Black spindly legs were probing through the gap. A row of spiders was hunched there, low on their bellies, starting to crawl under.
Hannah dropped Hermione’s picture facedown on the carpet, expecting the crash of breaking glass. But it just thudded. It’s plastic, she realized gratefully. She slid the poster toward the door. It won’t fit! she thought wildly. It’s too big! It’ll jam on the frame and they’ll just crawl right over it and get me and bite me and drag me out the back door and through the rain and down …
… to the woods.
The thought of the Carmichael Road woods suddenly drenched her with more terror than the sight of the searching, testing, hairy legs. They were nearly in. She aimed the picture frame square at the door and shoved.
It squashed the spiders back and slid neatly between the jambs with just a couple of millimeters to spare each side. A nearly perfect fit.
Hannah knelt on the floor, eyes wide, breathing hard, suddenly wanting badly to go to the toilet. Rain rumbled on the roof.
Then the picture frame moved.
It slid back into the room a centimeter. Then another. The spiders were pushing it back.
Hannah scampered forward and sat all her weight on the frame.
For a moment, nothing happened.

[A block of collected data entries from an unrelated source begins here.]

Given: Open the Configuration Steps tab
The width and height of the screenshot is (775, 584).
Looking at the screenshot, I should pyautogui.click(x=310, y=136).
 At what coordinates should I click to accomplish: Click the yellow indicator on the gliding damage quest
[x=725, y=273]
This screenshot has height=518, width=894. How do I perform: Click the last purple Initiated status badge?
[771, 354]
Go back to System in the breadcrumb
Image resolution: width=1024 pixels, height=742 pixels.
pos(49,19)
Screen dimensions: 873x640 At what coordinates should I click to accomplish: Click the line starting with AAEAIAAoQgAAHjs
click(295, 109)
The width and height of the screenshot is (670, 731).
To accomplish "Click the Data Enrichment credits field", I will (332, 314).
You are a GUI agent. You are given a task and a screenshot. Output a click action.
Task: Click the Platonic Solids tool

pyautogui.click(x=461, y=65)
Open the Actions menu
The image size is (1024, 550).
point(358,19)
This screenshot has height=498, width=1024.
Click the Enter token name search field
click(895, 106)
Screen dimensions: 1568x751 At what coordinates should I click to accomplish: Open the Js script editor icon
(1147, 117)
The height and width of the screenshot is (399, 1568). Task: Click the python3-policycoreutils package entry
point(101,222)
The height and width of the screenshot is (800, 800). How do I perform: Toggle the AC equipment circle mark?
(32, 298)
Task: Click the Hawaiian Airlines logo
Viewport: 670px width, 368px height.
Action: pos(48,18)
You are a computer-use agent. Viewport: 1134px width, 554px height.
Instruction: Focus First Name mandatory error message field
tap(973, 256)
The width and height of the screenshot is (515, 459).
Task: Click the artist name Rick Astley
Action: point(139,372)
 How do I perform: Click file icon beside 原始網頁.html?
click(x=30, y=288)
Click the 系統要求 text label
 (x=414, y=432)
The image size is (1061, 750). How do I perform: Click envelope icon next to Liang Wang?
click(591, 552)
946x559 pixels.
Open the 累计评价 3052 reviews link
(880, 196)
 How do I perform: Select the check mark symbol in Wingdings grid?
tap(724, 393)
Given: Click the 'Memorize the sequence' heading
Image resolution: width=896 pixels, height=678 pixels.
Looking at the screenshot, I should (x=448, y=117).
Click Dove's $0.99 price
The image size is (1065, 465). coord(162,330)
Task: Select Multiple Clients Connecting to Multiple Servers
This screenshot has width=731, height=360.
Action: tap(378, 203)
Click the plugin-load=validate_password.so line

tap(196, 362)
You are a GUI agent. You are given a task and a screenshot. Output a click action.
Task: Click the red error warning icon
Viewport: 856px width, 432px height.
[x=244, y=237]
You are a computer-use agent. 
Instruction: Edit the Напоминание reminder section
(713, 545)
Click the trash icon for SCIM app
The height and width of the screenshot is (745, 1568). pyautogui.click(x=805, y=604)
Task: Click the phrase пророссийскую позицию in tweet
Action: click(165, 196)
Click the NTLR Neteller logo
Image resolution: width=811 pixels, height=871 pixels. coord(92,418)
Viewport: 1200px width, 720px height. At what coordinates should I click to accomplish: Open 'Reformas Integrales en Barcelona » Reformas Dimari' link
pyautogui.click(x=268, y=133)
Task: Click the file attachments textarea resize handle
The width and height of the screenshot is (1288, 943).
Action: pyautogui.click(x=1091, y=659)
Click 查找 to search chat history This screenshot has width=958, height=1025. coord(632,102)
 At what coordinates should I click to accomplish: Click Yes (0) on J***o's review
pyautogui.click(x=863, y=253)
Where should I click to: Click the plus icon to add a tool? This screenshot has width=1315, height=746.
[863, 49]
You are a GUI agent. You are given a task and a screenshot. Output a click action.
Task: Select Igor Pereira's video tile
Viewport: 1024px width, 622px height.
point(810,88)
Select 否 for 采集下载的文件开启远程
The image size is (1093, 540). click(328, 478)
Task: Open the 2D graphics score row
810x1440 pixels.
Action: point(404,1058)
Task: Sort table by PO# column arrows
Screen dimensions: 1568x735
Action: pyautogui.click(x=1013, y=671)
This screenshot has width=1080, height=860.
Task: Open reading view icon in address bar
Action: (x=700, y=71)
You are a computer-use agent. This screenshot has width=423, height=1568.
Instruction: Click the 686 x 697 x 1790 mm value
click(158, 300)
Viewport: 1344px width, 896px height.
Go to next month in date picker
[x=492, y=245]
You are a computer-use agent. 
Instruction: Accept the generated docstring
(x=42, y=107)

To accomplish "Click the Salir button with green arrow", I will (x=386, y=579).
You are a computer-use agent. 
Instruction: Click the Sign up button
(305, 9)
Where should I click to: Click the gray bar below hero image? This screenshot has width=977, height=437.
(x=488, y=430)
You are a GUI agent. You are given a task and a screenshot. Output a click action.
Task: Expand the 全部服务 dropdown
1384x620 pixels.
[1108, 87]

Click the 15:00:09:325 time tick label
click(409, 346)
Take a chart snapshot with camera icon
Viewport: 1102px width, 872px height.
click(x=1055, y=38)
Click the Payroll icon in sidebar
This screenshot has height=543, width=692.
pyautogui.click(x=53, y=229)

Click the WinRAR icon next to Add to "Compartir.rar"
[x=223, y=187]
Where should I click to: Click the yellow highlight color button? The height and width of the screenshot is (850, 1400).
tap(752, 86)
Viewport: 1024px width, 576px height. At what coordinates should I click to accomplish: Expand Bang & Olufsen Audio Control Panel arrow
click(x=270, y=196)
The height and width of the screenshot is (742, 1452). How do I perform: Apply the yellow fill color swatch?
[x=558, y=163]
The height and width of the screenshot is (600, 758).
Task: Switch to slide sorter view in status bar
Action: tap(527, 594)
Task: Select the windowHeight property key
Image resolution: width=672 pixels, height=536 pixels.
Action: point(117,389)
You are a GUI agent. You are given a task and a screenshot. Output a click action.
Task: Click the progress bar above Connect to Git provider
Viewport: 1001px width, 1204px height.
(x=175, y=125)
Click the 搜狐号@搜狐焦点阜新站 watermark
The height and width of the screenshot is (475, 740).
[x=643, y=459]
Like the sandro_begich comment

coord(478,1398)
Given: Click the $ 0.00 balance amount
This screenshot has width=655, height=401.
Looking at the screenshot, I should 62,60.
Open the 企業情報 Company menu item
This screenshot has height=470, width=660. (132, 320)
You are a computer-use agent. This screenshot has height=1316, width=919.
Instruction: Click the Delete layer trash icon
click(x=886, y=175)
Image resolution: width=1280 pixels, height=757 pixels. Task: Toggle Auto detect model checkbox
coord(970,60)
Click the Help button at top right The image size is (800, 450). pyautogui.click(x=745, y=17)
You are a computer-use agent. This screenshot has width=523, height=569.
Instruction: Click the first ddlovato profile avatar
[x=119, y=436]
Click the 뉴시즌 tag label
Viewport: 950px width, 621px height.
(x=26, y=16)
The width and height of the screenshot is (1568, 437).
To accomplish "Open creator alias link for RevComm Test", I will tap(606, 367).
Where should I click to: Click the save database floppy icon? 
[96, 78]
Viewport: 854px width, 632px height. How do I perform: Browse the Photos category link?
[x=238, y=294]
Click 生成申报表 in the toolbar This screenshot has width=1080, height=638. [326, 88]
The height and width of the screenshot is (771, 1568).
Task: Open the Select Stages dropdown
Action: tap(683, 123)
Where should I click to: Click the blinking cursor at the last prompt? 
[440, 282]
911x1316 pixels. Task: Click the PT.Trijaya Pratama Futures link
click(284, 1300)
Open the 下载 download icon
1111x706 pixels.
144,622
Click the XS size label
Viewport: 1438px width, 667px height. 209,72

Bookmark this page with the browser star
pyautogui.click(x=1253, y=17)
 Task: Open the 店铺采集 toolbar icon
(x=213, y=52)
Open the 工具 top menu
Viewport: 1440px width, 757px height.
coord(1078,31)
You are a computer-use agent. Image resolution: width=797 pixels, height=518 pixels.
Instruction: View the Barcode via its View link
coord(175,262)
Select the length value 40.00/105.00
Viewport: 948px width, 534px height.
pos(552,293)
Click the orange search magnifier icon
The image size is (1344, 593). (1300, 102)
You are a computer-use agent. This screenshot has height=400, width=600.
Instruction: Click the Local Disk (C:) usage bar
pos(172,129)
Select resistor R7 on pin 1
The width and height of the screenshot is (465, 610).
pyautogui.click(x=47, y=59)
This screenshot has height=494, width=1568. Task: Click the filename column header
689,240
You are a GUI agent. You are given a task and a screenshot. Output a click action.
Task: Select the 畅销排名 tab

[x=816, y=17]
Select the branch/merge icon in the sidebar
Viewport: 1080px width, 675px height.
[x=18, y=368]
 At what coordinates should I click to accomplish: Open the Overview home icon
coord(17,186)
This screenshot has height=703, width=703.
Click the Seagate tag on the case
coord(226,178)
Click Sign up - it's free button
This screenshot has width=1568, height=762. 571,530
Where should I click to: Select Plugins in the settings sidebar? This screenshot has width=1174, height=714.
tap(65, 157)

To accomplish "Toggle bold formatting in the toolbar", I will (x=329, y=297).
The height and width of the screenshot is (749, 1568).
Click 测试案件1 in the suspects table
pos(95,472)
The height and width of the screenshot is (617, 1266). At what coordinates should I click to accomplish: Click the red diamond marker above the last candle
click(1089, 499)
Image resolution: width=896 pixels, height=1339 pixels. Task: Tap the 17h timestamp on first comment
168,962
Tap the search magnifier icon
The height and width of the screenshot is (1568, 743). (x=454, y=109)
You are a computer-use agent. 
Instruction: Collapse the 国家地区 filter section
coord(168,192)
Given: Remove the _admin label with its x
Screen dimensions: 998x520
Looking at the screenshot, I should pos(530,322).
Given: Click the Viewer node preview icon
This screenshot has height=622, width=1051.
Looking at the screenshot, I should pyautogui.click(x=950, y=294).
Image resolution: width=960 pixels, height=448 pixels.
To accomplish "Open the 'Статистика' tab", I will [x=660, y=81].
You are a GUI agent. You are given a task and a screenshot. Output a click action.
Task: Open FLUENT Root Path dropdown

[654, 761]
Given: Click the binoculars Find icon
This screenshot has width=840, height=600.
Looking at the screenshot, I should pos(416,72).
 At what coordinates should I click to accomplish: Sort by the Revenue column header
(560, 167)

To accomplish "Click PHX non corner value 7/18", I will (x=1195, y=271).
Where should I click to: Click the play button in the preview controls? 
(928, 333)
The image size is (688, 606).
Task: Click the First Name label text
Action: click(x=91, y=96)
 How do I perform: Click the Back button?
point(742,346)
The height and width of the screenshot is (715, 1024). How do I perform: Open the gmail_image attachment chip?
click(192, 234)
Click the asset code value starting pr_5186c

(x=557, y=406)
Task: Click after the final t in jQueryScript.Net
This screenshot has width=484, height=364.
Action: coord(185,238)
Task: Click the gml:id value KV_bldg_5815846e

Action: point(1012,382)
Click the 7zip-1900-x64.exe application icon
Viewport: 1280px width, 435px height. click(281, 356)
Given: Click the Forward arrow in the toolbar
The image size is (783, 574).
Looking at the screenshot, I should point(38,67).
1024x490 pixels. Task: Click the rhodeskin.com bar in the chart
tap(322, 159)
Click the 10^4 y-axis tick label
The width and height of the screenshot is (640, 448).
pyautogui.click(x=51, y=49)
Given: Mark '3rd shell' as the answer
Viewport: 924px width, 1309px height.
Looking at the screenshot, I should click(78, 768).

Then, a scratching at the door, and the handle began to slowly twist. First one way. Then the other. Then it jiggled—click, click, click. She could imagine monstrous, thorny feet on the other side pressed hard against the door.
She realized her lip was trembling. She was going to cry.
Stop it. Stop it.
The scratching stopped. The door knob ceased moving.
Quiet, except the hushed hiss of rain.
They’ve gone, she thought. Relief as sweet as cordial flooded through her. They’ve gone.
Then she heard another slow, sly noise down the hall.
The door to Miriam’s bedroom was creaking open.